Beyond Collaboration Overload

In his new book, Beyond Collaboration Overload, Rob Cross, Professor of Global Leadership at Babson College, pinpoints ‘collaboration’ as a habitual thief of people’s time at work—stealing energy, commitment, personal relationship and even our health. This phenomenon has arisen in recent years as communication has been transformed by digital technologies, and particularly in the workplace as organizations have flattened their management structures, transparency and inclusiveness have rightly been championed, and more and faster collaboration has been roundly encouraged as being altogether positive.

In principle, collaboration between employees within organizations, as well as with external stakeholders, is positive. It is an essential driver of business performance and innovation. It is key to maintaining good communication from the top to the frontline and fostering open harmonious organizational cultures. The argument that Cross presents, based on research drawing on data from over 300 organizations over 2 decades, is that to fully realize the positive benefits and avoid the negative side of collaboration—the stress inducing overload that too many suffer from—people need to collaborate in a smarter and more purposeful way and organizations need to support this.

The increasing inter-connectedness and globalization of business, and the democratization of decision making in organizations, combined with the ease of collaboration provided by emails, texts, video platforms and social media, have spawned an ‘always on’ working culture where we are regularly drawn into, or draw others into, meetings, conversations and collaborations that are too often irrelevant for us or them and frankly a frustrating waste of our/their precious time. For leaders the problem is often exacerbated by a desire, following latest management thinking, to have an open-door policy for employees to bring their ideas and problems. 

Cross uses a range to individual stories to illustrate both the damaging results of overload and some of the ‘best practices’ in smart collaboration he has observed. He then proposes a clear strategic path readers can take to conquer collaboration overload—their own and/or that of their team or organization more widely.

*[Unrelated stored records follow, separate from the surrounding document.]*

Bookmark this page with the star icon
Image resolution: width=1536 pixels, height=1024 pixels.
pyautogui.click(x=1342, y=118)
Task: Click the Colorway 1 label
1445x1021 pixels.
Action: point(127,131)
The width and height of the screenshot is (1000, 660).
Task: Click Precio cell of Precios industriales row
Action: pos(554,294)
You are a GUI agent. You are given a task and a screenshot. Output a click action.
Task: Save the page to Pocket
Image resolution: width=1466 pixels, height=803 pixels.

The first step is to identify those ingrained beliefs (e.g. over-emphasis on an open-door policy) that can cause you to collaborate too easily, and then to structure your work to avoid unnecessary collaboration and focus on essential, efficient and time-conscious collaboration.

Following detailed advice on how to clear the way, Cross then shows how the time recovered can be used to collaborate more fruitfully while steering away from overload. Here, for example, he explains the importance of using personal connections to form a diverse, non-insular, and not large network of valued potential collaborators. He shows how to bring others into the network, how to mobilize the network for both short and long-term aims and how to be an energizer that gets the best out of all collaborative interactions. 

For some this will pose a conundrum: they’ll just be far too busy to cultivate a network or to focus on taking any of Cross’ advice—too busy due to collaboration overload! For the sake of their personal relationships, well-being, and health this is a conundrum they should aim to resolve.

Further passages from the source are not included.